Robert Kroetsch

1927—2011
Image of Robert Kroetsch
Robert Kroetsch is widely recognized as one of Canada’s foremost innovative writers. His novels, poems, and criticism articulated a postmodern, experimental vision of Canadian literature during the 1960s and 1970s. Based in the western prairies of Alberta, Manitoba, and Saskatchewan, Kroetsch helped found literary journals—including the influential Boundary 2: A Journal of Postmodern Literature—presses, and reading series and mentored a generation of Canadian writers during his tenure at the University of Manitoba.
 
Kroetsch was born in Heisler, Alberta, in 1927 and earned degrees at the University of Manitoba, Middlebury College, and the University of Iowa.
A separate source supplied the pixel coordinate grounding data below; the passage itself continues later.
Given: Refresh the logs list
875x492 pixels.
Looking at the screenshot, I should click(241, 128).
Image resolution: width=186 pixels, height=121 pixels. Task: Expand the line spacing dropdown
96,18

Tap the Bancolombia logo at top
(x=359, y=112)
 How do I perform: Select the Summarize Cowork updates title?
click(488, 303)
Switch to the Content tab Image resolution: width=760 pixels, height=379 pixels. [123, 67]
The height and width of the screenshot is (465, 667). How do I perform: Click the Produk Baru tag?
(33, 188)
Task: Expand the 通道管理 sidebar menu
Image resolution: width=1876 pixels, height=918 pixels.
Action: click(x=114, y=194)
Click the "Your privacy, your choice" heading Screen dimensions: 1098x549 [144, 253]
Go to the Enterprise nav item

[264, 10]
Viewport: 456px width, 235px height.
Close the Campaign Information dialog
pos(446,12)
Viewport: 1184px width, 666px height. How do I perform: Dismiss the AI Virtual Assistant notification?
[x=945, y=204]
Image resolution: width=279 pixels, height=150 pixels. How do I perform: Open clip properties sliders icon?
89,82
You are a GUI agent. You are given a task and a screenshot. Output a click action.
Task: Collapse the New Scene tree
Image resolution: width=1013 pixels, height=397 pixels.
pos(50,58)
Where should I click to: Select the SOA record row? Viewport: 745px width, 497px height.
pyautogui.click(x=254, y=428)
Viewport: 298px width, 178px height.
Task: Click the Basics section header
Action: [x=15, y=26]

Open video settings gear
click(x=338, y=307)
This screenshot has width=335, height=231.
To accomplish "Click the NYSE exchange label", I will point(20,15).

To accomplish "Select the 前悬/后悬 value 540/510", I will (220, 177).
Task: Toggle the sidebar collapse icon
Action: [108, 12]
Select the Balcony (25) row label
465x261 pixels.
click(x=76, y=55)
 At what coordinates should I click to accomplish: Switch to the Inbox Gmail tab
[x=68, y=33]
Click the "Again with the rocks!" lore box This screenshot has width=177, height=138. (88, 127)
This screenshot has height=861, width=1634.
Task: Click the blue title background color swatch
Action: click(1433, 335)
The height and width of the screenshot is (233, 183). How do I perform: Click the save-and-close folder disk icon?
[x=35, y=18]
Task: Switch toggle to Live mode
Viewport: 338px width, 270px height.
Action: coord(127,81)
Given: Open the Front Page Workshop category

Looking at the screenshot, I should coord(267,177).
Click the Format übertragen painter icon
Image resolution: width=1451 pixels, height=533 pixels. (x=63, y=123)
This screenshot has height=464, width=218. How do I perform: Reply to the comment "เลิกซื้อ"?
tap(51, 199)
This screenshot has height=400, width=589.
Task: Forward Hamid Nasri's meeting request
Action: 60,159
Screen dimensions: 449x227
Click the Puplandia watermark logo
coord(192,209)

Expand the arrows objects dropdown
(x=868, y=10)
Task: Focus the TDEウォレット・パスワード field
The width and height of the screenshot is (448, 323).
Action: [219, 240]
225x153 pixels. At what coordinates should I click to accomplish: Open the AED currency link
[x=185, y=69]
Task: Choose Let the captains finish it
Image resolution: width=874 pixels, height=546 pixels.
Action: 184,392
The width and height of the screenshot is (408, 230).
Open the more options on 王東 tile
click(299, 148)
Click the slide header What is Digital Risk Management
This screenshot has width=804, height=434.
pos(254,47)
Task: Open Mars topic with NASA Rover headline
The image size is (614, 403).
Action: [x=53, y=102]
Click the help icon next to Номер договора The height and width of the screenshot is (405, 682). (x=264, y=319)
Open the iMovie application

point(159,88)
He set many of his novels on the prairies where he had grown up, including Words of My Roaring (1966); The Studhorse Man (1969), which won a Canadian Governor General’s award; and Gone Indian (1973). His nine novels, which blend myth, magical realism, and postmodern play, are landmarks in Canadian literature.
 
Kroetsch also published 14 collections of poetry. According to poet and critic Robert Archambeau, Kroetsch’s work provides “a kind of constant, amused intellectual probing of the everyday.” In many of his long poems, such as Seed Catalogue (1986) and The Ledger (1975), Kroetsch experimented with found texts and procedural writing. He played with constraints—in his long poem The Sad Phoenician (1979), all the lines begin with and or but—as well as fragments and serial writing. Other books of poetry include Too Bad (2010), The Hornbooks of Rita K (2001), and Completed Field Notes: The Long Poems of Robert Kroetsch (1989), a collection that brings together all of Kroetsch’s long poems.
 
When Kroetsch was killed in a car accident in 2011, there was an outpouring of tributes from friends and former students. Writers such as Archambeau, Rudy Wiebe, Aritha van Herk, and Michael Ondaatje all spoke of Kroetsch’s generosity and genius. According to Ondaatje, “He was life-force. I can think of no one else like him." Each year Snare Press grants the Kroetsch Award for Innovative Poetry in his honor.